┌────────
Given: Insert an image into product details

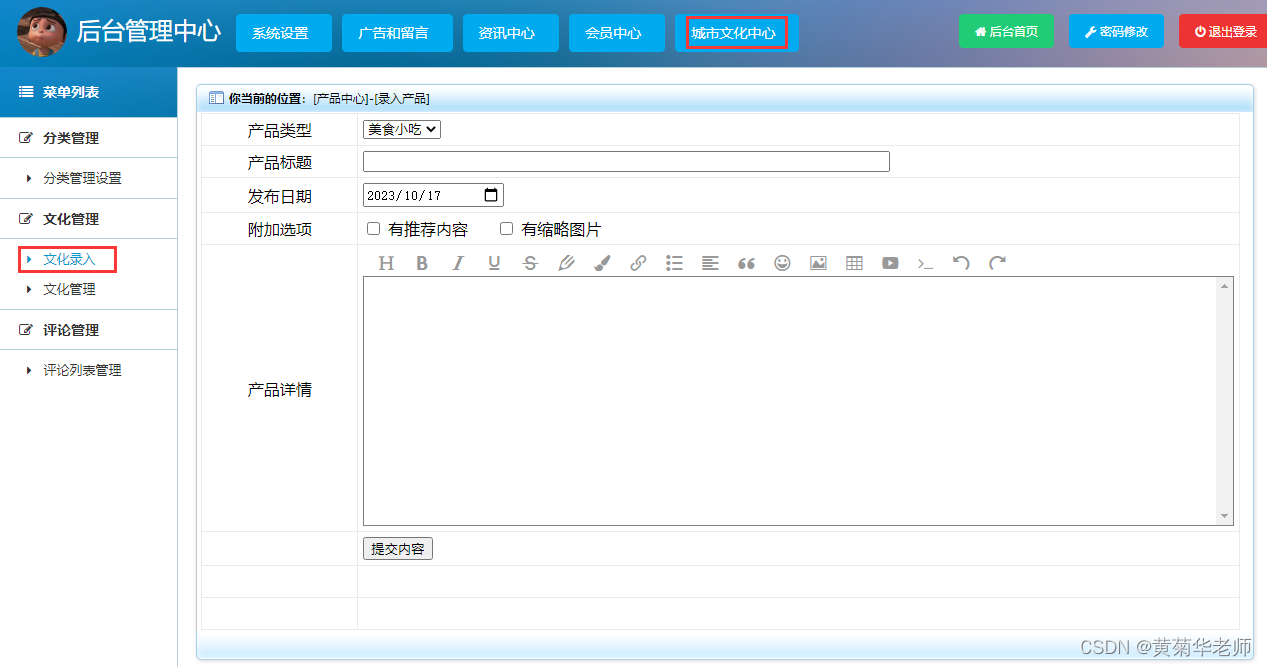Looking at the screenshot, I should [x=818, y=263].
└────────
┌────────
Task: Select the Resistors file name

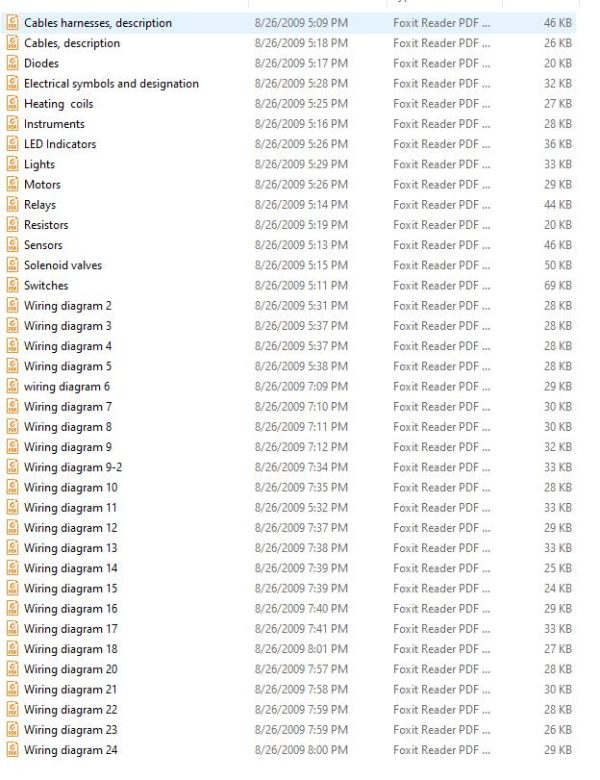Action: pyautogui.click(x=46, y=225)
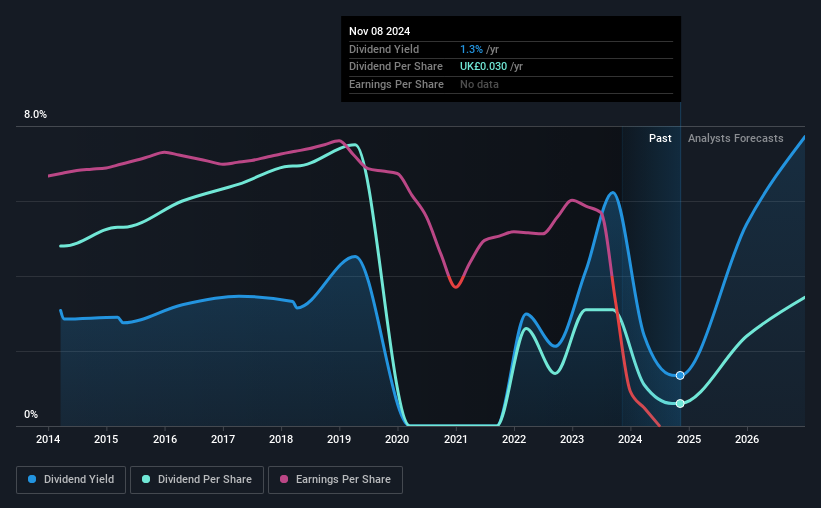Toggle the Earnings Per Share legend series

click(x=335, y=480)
└────────
┌────────
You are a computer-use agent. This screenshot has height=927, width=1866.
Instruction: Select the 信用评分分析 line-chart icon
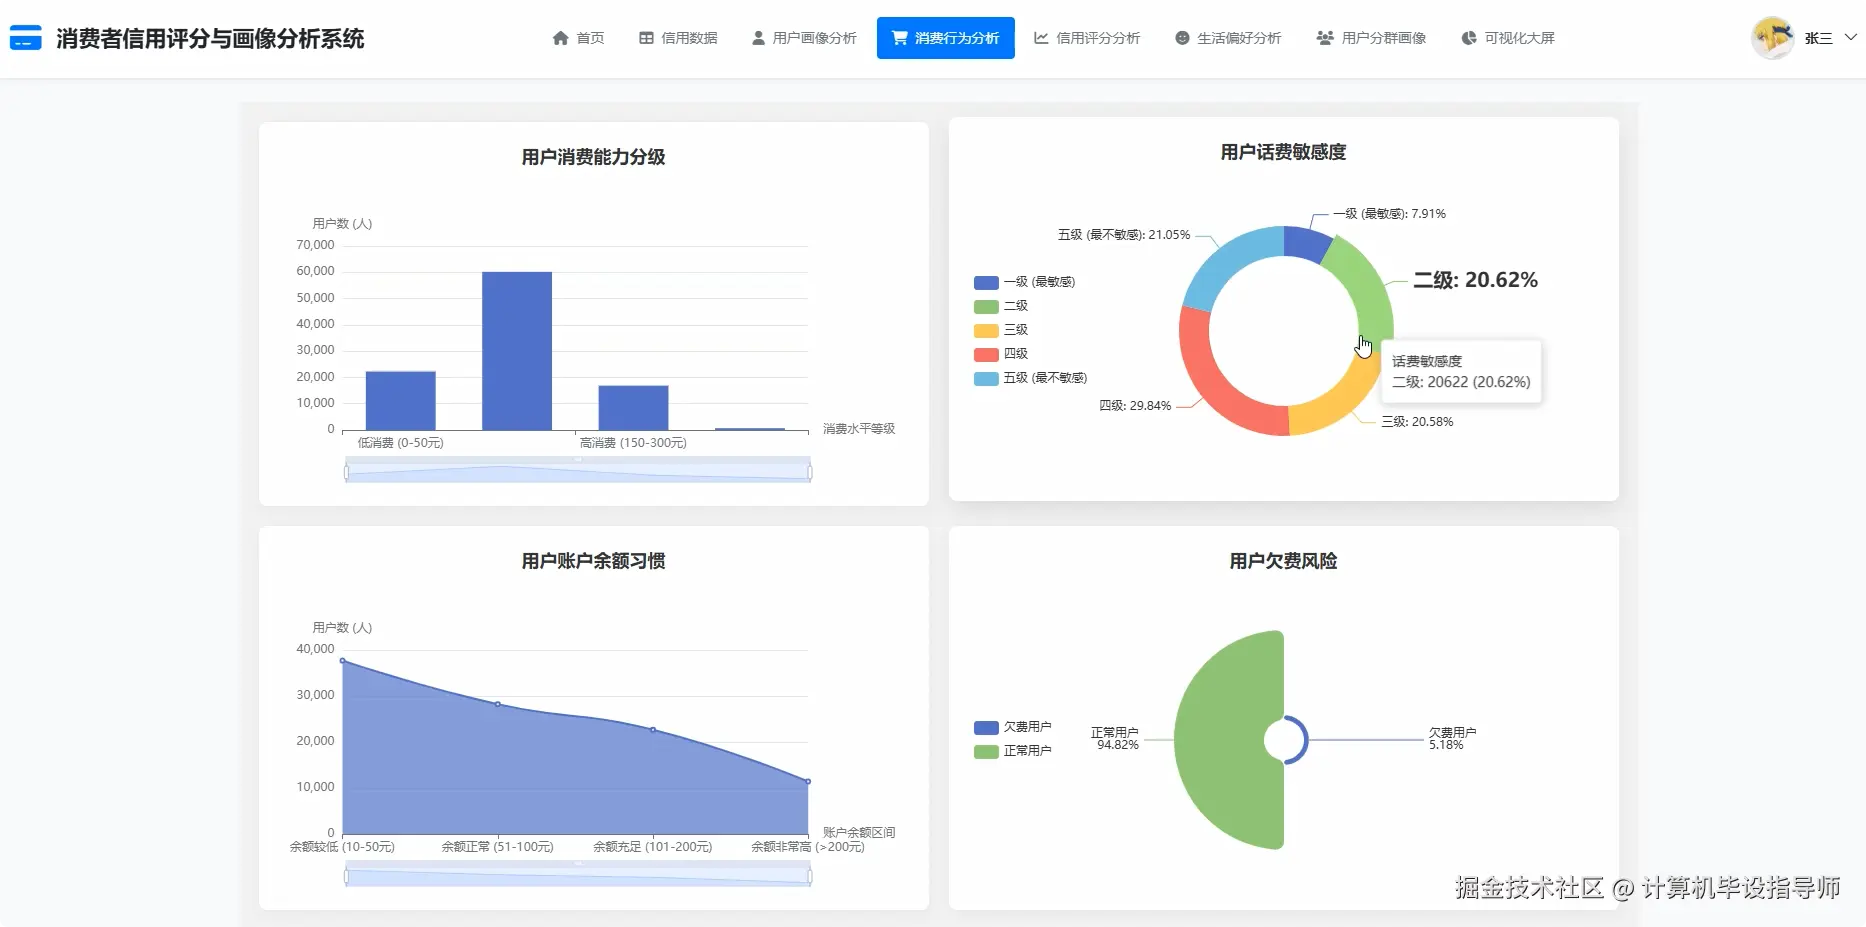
└────────
### Instruction:
Pick out each line of the items above that contains the string "Select". Matching is case-sensitive.

### Written response:
Task: Select the Resistors file name
Instruction: Select the 信用评分分析 line-chart icon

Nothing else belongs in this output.